SUPPLIED RECORDS.
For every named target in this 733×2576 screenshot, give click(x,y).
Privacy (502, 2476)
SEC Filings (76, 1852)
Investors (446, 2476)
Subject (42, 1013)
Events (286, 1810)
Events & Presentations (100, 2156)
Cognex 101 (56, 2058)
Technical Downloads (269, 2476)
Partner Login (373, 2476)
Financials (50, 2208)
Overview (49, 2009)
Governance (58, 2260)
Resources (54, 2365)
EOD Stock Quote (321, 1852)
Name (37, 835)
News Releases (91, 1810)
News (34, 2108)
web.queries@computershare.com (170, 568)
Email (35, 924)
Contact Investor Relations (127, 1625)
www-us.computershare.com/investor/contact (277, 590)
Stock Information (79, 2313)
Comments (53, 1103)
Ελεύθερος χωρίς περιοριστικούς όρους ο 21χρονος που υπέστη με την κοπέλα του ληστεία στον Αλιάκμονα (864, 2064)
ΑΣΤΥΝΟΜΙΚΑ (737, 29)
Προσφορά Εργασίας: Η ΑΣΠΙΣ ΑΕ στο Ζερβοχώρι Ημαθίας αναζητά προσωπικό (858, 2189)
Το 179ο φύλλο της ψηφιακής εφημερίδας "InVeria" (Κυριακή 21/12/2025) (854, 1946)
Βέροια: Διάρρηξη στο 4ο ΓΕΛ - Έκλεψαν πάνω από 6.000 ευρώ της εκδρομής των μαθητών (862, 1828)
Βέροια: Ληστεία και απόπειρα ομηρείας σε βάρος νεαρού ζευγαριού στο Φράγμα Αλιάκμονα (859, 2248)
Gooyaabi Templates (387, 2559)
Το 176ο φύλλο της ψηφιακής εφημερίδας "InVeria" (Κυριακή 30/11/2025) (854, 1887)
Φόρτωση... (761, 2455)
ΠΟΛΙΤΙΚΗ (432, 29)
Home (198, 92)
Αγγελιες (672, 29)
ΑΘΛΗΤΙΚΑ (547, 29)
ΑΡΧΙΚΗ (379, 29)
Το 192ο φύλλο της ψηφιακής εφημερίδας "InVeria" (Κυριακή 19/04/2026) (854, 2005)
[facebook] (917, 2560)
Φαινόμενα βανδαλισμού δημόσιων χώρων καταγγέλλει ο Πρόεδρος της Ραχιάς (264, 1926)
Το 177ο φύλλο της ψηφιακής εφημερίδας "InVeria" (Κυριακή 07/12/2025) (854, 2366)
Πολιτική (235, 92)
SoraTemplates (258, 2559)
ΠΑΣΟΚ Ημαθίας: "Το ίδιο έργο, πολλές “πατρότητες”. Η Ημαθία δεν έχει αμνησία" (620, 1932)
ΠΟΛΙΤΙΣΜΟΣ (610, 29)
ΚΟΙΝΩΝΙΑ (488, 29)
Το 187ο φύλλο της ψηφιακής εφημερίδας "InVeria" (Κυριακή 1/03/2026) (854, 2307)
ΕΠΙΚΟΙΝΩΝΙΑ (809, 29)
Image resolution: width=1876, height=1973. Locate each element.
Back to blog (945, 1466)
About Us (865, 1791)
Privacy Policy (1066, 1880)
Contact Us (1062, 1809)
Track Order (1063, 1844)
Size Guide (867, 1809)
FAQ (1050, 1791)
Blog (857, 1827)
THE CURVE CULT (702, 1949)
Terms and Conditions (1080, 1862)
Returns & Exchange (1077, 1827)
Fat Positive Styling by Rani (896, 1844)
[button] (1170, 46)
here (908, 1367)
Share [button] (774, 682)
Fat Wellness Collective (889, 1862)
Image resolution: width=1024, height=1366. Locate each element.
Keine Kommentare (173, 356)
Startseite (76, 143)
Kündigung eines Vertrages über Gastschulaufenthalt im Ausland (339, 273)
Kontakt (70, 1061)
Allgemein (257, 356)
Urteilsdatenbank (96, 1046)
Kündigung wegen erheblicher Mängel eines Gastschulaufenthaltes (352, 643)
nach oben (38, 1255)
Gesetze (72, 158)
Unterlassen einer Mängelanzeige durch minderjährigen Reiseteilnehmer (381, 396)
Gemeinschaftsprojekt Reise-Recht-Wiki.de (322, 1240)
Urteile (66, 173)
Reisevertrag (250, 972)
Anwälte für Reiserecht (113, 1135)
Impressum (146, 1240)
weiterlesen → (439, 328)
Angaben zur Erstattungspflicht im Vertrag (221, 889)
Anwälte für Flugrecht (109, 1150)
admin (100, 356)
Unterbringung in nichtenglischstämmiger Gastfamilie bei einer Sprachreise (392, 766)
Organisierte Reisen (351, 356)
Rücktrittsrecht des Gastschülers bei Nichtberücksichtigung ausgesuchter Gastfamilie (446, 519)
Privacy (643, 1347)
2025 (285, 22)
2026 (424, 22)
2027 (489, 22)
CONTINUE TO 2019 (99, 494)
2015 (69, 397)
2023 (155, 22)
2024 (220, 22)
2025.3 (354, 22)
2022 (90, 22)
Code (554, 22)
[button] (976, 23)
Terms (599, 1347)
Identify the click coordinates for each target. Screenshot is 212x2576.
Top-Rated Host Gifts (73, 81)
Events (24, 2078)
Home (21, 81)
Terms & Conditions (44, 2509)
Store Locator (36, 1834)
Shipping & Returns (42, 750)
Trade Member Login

WHAT YOU ARE ASKED TO DO. Nothing should be left out: copy the material exactly.

TASK OUTPUT.
For every named target in this 733×2576 screenshot, give click(x,y).
Privacy (502, 2476)
SEC Filings (76, 1852)
Investors (446, 2476)
Subject (42, 1013)
Events (286, 1810)
Events & Presentations (100, 2156)
Cognex 101 (56, 2058)
Technical Downloads (269, 2476)
Partner Login (373, 2476)
Financials (50, 2208)
Overview (49, 2009)
Governance (58, 2260)
Resources (54, 2365)
EOD Stock Quote (321, 1852)
Name (37, 835)
News Releases (91, 1810)
News (34, 2108)
web.queries@computershare.com (170, 568)
Email (35, 924)
Contact Investor Relations (127, 1625)
www-us.computershare.com/investor/contact (277, 590)
Stock Information (79, 2313)
Comments (53, 1103)
Ελεύθερος χωρίς περιοριστικούς όρους ο 21χρονος που υπέστη με την κοπέλα του ληστεία στον Αλιάκμονα (864, 2064)
ΑΣΤΥΝΟΜΙΚΑ (737, 29)
Προσφορά Εργασίας: Η ΑΣΠΙΣ ΑΕ στο Ζερβοχώρι Ημαθίας αναζητά προσωπικό (858, 2189)
Το 179ο φύλλο της ψηφιακής εφημερίδας "InVeria" (Κυριακή 21/12/2025) (854, 1946)
Βέροια: Διάρρηξη στο 4ο ΓΕΛ - Έκλεψαν πάνω από 6.000 ευρώ της εκδρομής των μαθητών (862, 1828)
Βέροια: Ληστεία και απόπειρα ομηρείας σε βάρος νεαρού ζευγαριού στο Φράγμα Αλιάκμονα (859, 2248)
Gooyaabi Templates (387, 2559)
Το 176ο φύλλο της ψηφιακής εφημερίδας "InVeria" (Κυριακή 30/11/2025) (854, 1887)
Φόρτωση... (761, 2455)
ΠΟΛΙΤΙΚΗ (432, 29)
Home (198, 92)
Αγγελιες (672, 29)
ΑΘΛΗΤΙΚΑ (547, 29)
ΑΡΧΙΚΗ (379, 29)
Το 192ο φύλλο της ψηφιακής εφημερίδας "InVeria" (Κυριακή 19/04/2026) (854, 2005)
[facebook] (917, 2560)
Φαινόμενα βανδαλισμού δημόσιων χώρων καταγγέλλει ο Πρόεδρος της Ραχιάς (264, 1926)
Το 177ο φύλλο της ψηφιακής εφημερίδας "InVeria" (Κυριακή 07/12/2025) (854, 2366)
Πολιτική (235, 92)
SoraTemplates (258, 2559)
ΠΑΣΟΚ Ημαθίας: "Το ίδιο έργο, πολλές “πατρότητες”. Η Ημαθία δεν έχει αμνησία" (620, 1932)
ΠΟΛΙΤΙΣΜΟΣ (610, 29)
ΚΟΙΝΩΝΙΑ (488, 29)
Το 187ο φύλλο της ψηφιακής εφημερίδας "InVeria" (Κυριακή 1/03/2026) (854, 2307)
ΕΠΙΚΟΙΝΩΝΙΑ (809, 29)
Image resolution: width=1876, height=1973. Locate each element.
Back to blog (945, 1466)
About Us (865, 1791)
Privacy Policy (1066, 1880)
Contact Us (1062, 1809)
Track Order (1063, 1844)
Size Guide (867, 1809)
FAQ (1050, 1791)
Blog (857, 1827)
THE CURVE CULT (702, 1949)
Terms and Conditions (1080, 1862)
Returns & Exchange (1077, 1827)
Fat Positive Styling by Rani (896, 1844)
[button] (1170, 46)
here (908, 1367)
Share [button] (774, 682)
Fat Wellness Collective (889, 1862)
Image resolution: width=1024, height=1366. Locate each element.
Keine Kommentare (173, 356)
Startseite (76, 143)
Kündigung eines Vertrages über Gastschulaufenthalt im Ausland (339, 273)
Kontakt (70, 1061)
Allgemein (257, 356)
Urteilsdatenbank (96, 1046)
Kündigung wegen erheblicher Mängel eines Gastschulaufenthaltes (352, 643)
nach oben (38, 1255)
Gesetze (72, 158)
Unterlassen einer Mängelanzeige durch minderjährigen Reiseteilnehmer (381, 396)
Gemeinschaftsprojekt Reise-Recht-Wiki.de (322, 1240)
Urteile (66, 173)
Reisevertrag (250, 972)
Anwälte für Reiserecht (113, 1135)
Impressum (146, 1240)
weiterlesen → (439, 328)
Angaben zur Erstattungspflicht im Vertrag (221, 889)
Anwälte für Flugrecht (109, 1150)
admin (100, 356)
Unterbringung in nichtenglischstämmiger Gastfamilie bei einer Sprachreise (392, 766)
Organisierte Reisen (351, 356)
Rücktrittsrecht des Gastschülers bei Nichtberücksichtigung ausgesuchter Gastfamilie (446, 519)
Privacy (643, 1347)
2025 (285, 22)
2026 (424, 22)
2027 (489, 22)
CONTINUE TO 2019 (99, 494)
2015 (69, 397)
2023 (155, 22)
2024 (220, 22)
2025.3 (354, 22)
2022 (90, 22)
Code (554, 22)
[button] (976, 23)
Terms (599, 1347)
Identify the click coordinates for each target. Screenshot is 212x2576.
Top-Rated Host Gifts (73, 81)
Events (24, 2078)
Home (21, 81)
Terms & Conditions (44, 2509)
Store Locator (36, 1834)
Shipping & Returns (42, 750)
Trade Member Login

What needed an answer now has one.